Member of the Legislative Council for Northern and Western
- In office 1932–1937
- Preceded by: Parmanand Singh
- Succeeded by: Chattur Singh

Personal details
- Born: British India North Arcot
- Died: 23 December 1942 Suva, Fiji
- Profession: Teacher, farmer, shopkeeper

= Muniswamy Mudaliar =

Fijian politician (died 1942)

Muniswamy Mudaliar (Tamil: முனிசாமி முதலியார்) (died 23 December 1942) was an Indo-Fijian politician who was a member of the Legislative Council from 1932 to 1937. In 1933 he became Fiji's first Indo-Fijian Justice of the Peace.

==Biography==
Mudaliar was born in North Arcot district of southern India and worked as a teacher in Ceylon before moving to Fiji in 1916 to work in agriculture. He became President of the Madras Sangam, which built the largest Indian school in Fiji.

From 1929 to 1932 the three seats reserved for Indo-Fijians in the Legislative Council were vacant due to a boycott of the Council, led by Vishnu Deo, in protest of the failure of the community to be granted a common roll with Europeans. When elections were called in 1932, Deo called for the boycott to continue. However, after a rebel Indo-Fijian put themselves forward as a candidate for the Southern Constituency, Deo nominated K. B. Singh to oppose them. Deo wanted Singh to move a motion for common roll when he was elected, and, aware that he would need a seconder for the motion, he nominated Mudaliar to stand in the Northern and Western Division, where he was elected unopposed.

On 14 October 1932 Singh put forward a motion for common roll, seconded by Mudaliar. The Governor convinced the two to withdraw the motion so that he could discuss it with the Secretary of State. Contrary to Deo's advice, the motion was withdrawn. In February 1933, the Secretary of State informed the Legislative Council that it was impracticable to have common roll. Singh resigned and was re-elected over the same rival in by-election, but Mudaliar refused to resign. Singh took his seat in the Legislative Council, contrary to Vishnu Deo's instructions and the two evaded the common roll issue. They were denounced in public meetings organised by Deo and his associates, but Mudaliar was rewarded by the Government by being made Fiji's first Indo-Fijian Justice of Peace.

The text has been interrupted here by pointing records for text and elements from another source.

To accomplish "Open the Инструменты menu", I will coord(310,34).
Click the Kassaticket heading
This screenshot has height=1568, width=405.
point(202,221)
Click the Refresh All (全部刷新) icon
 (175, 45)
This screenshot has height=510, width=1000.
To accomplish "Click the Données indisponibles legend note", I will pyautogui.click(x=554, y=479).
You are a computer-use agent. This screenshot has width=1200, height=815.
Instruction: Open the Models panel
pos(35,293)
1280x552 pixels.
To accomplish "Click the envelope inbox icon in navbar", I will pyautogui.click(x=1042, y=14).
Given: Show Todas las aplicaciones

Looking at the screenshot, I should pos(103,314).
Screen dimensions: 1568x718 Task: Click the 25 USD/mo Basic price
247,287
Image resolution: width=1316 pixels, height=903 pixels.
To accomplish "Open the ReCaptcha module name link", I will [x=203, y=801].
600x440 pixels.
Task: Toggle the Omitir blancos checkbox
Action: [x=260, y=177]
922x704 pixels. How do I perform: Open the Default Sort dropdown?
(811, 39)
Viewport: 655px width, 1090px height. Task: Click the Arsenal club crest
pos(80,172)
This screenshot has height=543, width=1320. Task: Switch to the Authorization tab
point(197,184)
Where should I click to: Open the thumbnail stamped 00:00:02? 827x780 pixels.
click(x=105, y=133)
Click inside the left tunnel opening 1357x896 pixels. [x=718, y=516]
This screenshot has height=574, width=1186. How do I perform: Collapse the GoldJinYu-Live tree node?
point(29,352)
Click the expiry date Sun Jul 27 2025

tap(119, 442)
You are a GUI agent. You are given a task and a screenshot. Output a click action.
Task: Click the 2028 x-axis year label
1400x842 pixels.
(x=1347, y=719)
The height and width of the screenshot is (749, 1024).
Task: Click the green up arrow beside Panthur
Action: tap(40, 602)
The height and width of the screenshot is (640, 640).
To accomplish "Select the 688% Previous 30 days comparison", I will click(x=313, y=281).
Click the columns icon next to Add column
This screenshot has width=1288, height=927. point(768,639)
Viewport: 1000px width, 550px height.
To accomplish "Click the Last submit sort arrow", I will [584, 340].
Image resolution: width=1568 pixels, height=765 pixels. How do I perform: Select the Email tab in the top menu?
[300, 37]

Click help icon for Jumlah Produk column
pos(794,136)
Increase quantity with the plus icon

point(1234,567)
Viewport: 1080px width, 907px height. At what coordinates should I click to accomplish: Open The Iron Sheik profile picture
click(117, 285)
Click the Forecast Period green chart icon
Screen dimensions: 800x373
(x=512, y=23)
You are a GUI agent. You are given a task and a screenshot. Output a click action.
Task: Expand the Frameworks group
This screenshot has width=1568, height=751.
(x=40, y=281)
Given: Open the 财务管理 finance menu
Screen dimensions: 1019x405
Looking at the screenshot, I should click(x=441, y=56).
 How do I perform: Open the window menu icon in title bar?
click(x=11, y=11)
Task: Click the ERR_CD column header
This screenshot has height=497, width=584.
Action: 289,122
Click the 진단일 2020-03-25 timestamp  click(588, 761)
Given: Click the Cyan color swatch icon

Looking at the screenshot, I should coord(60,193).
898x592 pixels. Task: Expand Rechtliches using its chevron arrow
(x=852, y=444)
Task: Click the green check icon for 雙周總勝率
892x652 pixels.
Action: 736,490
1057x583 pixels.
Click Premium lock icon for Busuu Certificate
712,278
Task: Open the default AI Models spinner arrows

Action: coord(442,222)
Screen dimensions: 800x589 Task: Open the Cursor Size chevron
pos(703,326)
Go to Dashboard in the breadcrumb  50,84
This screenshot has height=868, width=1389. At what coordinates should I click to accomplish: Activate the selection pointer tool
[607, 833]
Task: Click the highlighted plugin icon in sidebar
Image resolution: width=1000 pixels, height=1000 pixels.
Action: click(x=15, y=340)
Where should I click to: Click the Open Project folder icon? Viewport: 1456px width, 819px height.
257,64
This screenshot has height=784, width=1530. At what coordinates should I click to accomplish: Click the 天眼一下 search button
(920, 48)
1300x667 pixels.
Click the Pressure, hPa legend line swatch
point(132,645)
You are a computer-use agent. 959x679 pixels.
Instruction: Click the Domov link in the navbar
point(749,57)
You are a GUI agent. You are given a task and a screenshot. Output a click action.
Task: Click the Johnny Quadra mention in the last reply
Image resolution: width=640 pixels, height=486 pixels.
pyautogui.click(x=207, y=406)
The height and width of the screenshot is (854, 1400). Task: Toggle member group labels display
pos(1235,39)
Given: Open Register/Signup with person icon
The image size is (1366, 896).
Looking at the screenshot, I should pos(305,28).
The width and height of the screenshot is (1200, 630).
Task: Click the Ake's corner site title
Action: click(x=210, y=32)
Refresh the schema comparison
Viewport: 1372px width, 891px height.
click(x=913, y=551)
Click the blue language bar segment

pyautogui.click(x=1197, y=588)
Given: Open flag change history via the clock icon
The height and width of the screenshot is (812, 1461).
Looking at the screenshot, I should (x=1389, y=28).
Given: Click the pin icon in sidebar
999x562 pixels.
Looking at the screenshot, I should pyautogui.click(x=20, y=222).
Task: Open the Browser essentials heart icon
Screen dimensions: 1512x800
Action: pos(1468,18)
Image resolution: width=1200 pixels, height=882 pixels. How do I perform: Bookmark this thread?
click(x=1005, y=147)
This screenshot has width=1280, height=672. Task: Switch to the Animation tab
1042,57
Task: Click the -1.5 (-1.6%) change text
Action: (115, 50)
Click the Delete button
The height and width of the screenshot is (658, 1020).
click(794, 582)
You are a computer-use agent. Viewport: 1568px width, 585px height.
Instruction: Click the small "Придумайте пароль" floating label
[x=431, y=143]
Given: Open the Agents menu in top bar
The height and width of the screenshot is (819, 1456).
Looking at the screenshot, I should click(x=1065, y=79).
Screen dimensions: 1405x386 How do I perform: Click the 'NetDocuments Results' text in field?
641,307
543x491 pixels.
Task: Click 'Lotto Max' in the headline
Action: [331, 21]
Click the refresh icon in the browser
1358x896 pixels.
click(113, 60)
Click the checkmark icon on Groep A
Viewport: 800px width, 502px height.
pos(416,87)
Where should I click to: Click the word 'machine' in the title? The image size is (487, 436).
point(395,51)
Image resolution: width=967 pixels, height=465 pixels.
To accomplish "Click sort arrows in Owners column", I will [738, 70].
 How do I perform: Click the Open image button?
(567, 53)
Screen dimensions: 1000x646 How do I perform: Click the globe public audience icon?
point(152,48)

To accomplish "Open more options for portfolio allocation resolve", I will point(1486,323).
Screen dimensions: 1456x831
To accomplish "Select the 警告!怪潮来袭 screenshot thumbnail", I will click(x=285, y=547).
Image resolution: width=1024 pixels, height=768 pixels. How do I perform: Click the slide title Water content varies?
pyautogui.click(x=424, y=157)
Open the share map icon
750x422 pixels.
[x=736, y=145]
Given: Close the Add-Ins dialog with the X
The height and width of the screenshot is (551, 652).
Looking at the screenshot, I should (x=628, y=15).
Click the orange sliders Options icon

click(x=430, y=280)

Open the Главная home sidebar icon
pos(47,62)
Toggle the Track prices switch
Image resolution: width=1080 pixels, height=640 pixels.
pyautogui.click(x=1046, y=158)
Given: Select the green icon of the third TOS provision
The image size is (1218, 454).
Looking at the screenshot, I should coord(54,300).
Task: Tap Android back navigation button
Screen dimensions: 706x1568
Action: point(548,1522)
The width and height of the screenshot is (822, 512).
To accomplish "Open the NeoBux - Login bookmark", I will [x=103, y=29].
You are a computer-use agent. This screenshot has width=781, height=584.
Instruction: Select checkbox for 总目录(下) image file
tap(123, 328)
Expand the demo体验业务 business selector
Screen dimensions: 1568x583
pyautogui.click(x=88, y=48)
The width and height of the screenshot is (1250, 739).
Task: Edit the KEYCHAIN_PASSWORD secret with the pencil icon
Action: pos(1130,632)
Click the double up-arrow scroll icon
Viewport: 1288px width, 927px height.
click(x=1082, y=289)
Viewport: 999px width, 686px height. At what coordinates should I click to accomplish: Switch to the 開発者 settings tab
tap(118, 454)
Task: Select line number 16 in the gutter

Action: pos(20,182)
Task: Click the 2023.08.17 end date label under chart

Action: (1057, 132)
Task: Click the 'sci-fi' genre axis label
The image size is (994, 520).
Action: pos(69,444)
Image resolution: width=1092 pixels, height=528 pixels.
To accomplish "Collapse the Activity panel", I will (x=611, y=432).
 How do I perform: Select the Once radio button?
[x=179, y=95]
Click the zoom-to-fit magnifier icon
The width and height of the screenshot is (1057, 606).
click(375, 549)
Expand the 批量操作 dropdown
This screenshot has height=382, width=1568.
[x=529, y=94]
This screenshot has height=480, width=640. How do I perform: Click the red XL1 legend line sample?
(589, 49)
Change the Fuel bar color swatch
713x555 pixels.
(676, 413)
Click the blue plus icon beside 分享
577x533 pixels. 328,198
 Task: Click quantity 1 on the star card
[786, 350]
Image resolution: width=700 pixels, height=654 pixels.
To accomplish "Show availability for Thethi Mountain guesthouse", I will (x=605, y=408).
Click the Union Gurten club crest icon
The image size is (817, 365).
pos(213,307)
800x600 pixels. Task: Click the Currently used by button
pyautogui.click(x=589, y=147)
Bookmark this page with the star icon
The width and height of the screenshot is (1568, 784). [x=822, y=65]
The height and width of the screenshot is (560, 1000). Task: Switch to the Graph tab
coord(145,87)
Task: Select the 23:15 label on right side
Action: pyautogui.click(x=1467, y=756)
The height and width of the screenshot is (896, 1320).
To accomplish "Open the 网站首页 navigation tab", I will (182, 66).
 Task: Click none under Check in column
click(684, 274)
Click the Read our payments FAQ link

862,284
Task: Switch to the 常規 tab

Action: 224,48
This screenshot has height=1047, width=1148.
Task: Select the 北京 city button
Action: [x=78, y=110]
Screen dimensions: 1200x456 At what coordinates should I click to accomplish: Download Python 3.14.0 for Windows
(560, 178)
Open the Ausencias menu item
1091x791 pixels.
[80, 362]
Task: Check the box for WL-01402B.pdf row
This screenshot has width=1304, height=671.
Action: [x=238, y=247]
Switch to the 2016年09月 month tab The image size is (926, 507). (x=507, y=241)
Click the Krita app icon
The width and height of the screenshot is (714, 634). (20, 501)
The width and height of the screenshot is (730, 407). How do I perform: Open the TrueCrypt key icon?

On 23 March 1934, Mudaliar and Singh introduced another motion for common roll which was defeated but its consequence was that new motion could not be introduced immediately after next election. Fully aware that they would not be able to retain their seats in the next election, Singh and Mudaliar accepted the Governor’s advice and moved a motion calling for members of the Legislative Council to be nominated and not elected. The motion was passed but the Colonial Office implemented a compromise, combining election and nomination. The Legislative Council was increased to 31, made up of 15 unofficial members, made up of 5 members from each ethnic group, and 16 official members (usually heads of departments). All the Fijian seats were to be nominated by the Great Council of Chiefs, but three each of the Indian and European seats were to be elected on communal franchise and the remaining two filled through nomination.

Mudaliar and Singh did not stand in the 1937 elections, although Singh was nominated into the Legislative Council by the Governor. He died in the Colonial War Memorial Hospital in Suva on 23 December 1942.